Tipo: Histórica, drama.
Dónde verla: Netflix, HBO MAX, SkyShowtime, Filmin, Movistar.
Secuela: Gladiator 2.
Gladiator fue un auténtico fenómeno a principios de siglo. Es una buena película (para mí bastante sobrevalorada, eso sí), en la que Ridley Scott puso todo su talento para contarnos la historia de un general romano que terminará luchando como gladiador.
Estamos en el año 180 dC: el general Máximo Décimo Meridio (Russell Crowe) logra una importante victoria en la Germania para Roma, donde el poder está en manos de Marco Aurelio, que tiene en gran estima al general; lo respeta bastante más que al tarado de su hijo Cómodo. El emperador decide que sea Máximo quien asuma el poder a su muerte. Cómodo (Joaquin Phoenix) llega junto a su hermana Lucila (Connie Nielsen) al campamento militar, y su padre le informa de su decisión. Craso error, porque Cómodo se lo carga y después arresta a Máximo y ordena su muerte.

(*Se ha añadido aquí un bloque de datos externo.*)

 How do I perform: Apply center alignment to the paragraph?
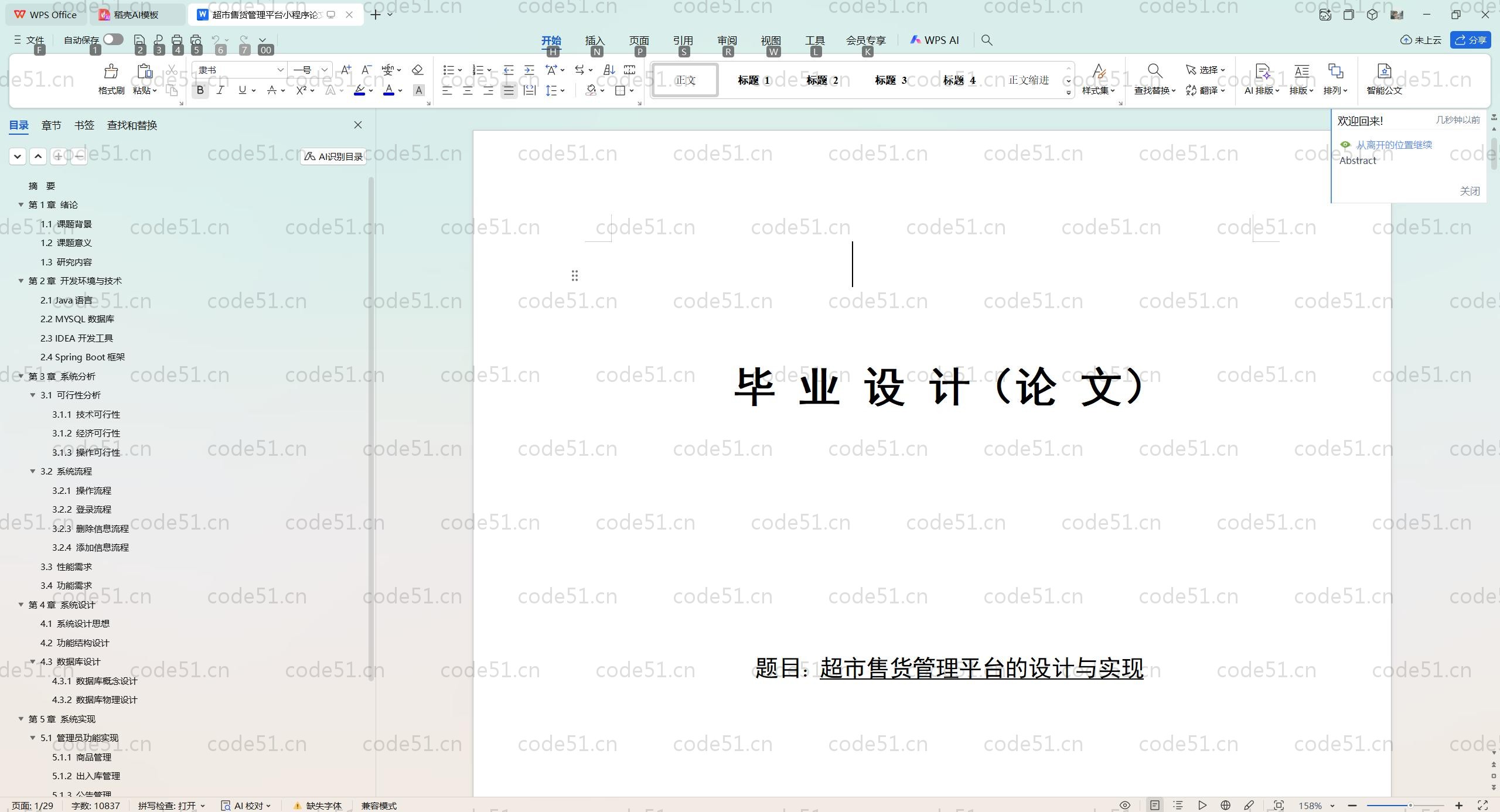tap(468, 90)
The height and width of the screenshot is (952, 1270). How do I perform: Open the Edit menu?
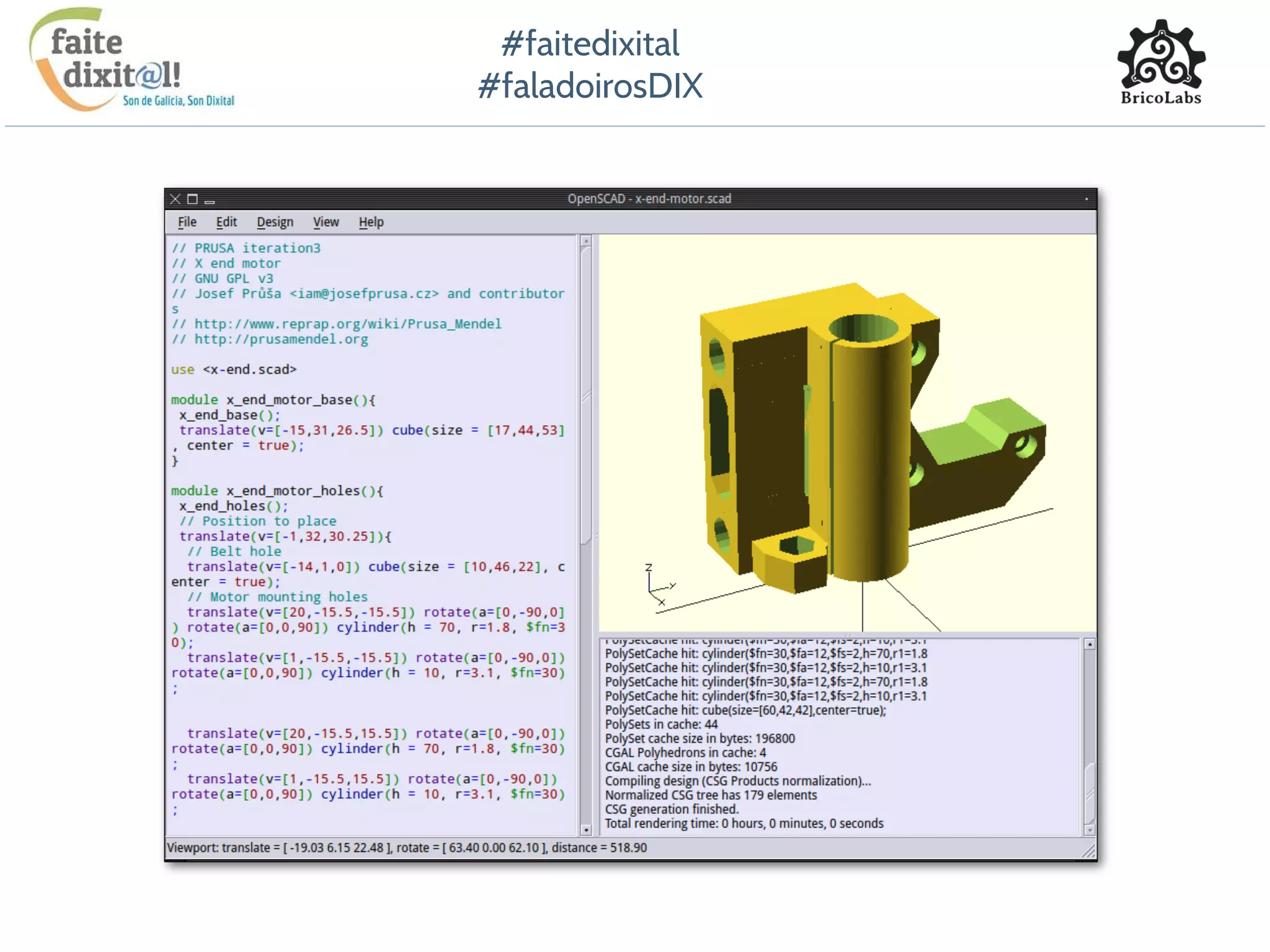coord(226,222)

Lo que pasa después es bien sabido: Cómodo se carga a su familia, Máximo termina convertido en gladiador, se enamora de Lucila y se enfrenta al trastornado emperador. Lo que hizo grande a esta película fue el excelente guion (aunque se inventase casi toda la historia), trepidante, y esa clara lucha entre el bien y el mal.
Es una película de acción impecable, entretenida y con una fotografía impresionante. Cine en estado puro, sin duda (por eso mismo, ahorraos Gladiator 2, hacedme caso).